African Science
African people made the earliest scientific inventions. The earliest tools, the earliest use of fire, and the earliest use of numbers are all from Africa.
In later Africa, women were more involved in science and technology than they were in Greece or Rome or West Asia. Women were responsible for the early pottery industry, and also for iron smelting when Africans began to smelt iron, and also for a lot of cloth manufacturing. Both women and men were involved in African medicine.
In North Africa, however, this attitude changed when the Phoenicians and then the Romans took over. The Phoenicians and Romans did not want women to be involved in science. And in the 700's AD, when the Islamic Empire conquered North Africa and began to trade a lot with East Africa, they also did not allow women to be involved in science or medicine.
But there were a lot of men in North Africa and East Africa, and in the area around Timbuktu, who were scientists and doctors between 700 and 1500 AD. Thanks to their common religion, Islam, all of these men were able to communicate in Arabic, so they could find out about new treatments and ideas, and they frequently travelled both within Africa and to West Asia and India and even sometimes to China.
In South Africa and Central Africa, people didn't have so much contact with other places, and here women kept on being involved with science and medicine. Among the San, for instance, both women and men learned to identify hundreds of plants that could be used for medicine.

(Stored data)
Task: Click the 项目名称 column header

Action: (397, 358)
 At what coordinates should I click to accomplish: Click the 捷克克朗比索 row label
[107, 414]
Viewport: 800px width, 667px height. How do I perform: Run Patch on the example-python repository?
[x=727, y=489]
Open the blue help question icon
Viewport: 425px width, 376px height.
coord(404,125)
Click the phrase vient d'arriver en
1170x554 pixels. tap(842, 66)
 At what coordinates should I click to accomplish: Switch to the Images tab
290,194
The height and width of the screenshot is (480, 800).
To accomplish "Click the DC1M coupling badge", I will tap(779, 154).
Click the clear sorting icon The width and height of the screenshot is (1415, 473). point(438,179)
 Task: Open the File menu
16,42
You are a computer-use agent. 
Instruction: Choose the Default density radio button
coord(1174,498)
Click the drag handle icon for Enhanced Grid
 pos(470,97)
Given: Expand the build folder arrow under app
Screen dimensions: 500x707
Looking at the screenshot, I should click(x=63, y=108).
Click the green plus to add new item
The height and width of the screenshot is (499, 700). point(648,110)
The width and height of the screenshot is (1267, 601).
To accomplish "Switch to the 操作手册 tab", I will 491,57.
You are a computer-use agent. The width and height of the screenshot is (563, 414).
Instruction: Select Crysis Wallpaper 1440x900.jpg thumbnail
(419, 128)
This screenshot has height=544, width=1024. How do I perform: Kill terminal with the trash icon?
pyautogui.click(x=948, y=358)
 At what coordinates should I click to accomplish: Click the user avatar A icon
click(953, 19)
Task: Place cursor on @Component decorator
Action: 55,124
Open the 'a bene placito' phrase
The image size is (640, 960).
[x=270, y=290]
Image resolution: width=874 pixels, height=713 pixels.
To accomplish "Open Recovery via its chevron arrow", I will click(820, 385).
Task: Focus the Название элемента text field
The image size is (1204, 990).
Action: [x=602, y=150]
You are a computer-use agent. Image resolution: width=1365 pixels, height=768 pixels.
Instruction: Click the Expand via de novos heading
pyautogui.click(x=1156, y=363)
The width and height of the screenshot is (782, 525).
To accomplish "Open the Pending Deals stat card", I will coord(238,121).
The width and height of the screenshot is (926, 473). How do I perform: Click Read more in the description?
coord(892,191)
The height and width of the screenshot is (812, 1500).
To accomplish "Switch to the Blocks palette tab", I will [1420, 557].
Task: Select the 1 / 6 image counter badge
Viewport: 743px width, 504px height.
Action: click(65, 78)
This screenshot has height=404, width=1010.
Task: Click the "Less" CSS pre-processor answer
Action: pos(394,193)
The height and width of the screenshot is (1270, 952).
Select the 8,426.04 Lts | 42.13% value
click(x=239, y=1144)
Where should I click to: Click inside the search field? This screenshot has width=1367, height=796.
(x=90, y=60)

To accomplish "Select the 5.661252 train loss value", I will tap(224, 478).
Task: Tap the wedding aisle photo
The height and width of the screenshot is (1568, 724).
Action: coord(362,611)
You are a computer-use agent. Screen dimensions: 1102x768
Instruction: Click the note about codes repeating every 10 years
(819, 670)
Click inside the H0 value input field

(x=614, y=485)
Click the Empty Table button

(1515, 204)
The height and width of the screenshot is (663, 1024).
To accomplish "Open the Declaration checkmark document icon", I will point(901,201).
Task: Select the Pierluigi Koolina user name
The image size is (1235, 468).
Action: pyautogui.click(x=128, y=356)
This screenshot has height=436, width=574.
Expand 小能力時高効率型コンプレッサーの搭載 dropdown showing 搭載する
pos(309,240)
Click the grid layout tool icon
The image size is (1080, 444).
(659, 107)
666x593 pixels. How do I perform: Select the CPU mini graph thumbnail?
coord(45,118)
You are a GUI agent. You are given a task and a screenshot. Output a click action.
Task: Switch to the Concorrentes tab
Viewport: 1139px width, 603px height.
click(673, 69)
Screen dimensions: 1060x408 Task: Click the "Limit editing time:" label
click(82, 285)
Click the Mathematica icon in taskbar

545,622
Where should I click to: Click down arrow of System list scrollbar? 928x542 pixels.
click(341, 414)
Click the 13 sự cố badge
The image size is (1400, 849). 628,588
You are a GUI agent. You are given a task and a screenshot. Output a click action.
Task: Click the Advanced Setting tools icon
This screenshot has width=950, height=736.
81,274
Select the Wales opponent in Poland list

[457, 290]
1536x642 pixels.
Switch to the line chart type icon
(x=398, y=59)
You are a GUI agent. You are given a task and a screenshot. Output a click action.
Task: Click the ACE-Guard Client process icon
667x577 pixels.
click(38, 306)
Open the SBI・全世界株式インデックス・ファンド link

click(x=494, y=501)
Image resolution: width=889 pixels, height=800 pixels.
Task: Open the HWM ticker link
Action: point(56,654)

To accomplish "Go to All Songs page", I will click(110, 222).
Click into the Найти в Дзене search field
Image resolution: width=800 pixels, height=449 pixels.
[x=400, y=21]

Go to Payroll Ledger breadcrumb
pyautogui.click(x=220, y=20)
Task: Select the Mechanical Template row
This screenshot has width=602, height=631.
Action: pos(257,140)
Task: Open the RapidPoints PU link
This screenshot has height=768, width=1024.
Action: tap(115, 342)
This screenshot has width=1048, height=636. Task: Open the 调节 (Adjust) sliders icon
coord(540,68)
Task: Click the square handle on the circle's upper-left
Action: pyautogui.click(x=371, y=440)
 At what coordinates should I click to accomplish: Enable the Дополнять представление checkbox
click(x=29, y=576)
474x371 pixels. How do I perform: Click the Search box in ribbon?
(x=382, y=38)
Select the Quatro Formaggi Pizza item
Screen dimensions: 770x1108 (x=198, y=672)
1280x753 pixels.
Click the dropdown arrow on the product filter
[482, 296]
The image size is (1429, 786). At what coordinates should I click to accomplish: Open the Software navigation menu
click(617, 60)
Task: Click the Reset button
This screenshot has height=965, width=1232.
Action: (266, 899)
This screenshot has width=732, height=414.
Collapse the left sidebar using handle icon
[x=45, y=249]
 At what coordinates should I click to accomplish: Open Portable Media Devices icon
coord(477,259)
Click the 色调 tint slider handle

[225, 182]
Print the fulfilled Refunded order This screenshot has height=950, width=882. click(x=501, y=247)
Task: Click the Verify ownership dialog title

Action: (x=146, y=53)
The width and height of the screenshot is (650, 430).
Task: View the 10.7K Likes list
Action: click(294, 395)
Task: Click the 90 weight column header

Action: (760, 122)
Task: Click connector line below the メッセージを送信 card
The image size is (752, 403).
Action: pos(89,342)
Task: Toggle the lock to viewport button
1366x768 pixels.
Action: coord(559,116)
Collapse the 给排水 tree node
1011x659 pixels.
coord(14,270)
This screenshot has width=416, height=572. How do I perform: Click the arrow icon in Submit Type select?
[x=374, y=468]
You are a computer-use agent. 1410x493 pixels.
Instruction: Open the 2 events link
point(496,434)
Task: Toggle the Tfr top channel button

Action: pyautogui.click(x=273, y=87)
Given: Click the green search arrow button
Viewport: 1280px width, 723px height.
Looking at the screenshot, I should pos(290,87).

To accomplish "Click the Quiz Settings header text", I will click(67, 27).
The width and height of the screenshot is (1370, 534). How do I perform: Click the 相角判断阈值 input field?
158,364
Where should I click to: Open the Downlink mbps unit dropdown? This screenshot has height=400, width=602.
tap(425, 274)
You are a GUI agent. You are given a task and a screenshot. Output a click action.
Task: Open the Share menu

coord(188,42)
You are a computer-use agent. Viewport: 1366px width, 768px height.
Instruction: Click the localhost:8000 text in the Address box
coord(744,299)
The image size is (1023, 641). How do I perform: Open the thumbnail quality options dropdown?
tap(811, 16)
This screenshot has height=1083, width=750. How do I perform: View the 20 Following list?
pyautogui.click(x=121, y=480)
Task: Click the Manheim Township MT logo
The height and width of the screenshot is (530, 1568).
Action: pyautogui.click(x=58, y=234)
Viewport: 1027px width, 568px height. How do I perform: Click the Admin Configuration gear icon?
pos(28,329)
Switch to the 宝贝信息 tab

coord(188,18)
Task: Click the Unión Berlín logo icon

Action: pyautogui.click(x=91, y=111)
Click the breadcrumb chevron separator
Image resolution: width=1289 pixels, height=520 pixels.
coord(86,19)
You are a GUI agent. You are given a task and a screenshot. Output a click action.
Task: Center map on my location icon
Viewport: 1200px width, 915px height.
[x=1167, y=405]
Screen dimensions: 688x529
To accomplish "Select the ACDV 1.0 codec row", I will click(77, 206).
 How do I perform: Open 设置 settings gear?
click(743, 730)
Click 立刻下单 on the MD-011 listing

_Work to complete_
Answer these questions using the text on African science.
1. Which industries were women responsible for in later Africa?
2. What language let the men who were scientists and doctors in North Africa, East Africa and around Timbuktu communicate with each other?
3. What did both women and men among the San learn to do?

_Your response_
1. The early pottery industry, iron smelting, and a lot of cloth manufacturing.
2. Arabic.
3. They learned to identify hundreds of plants that could be used for medicine.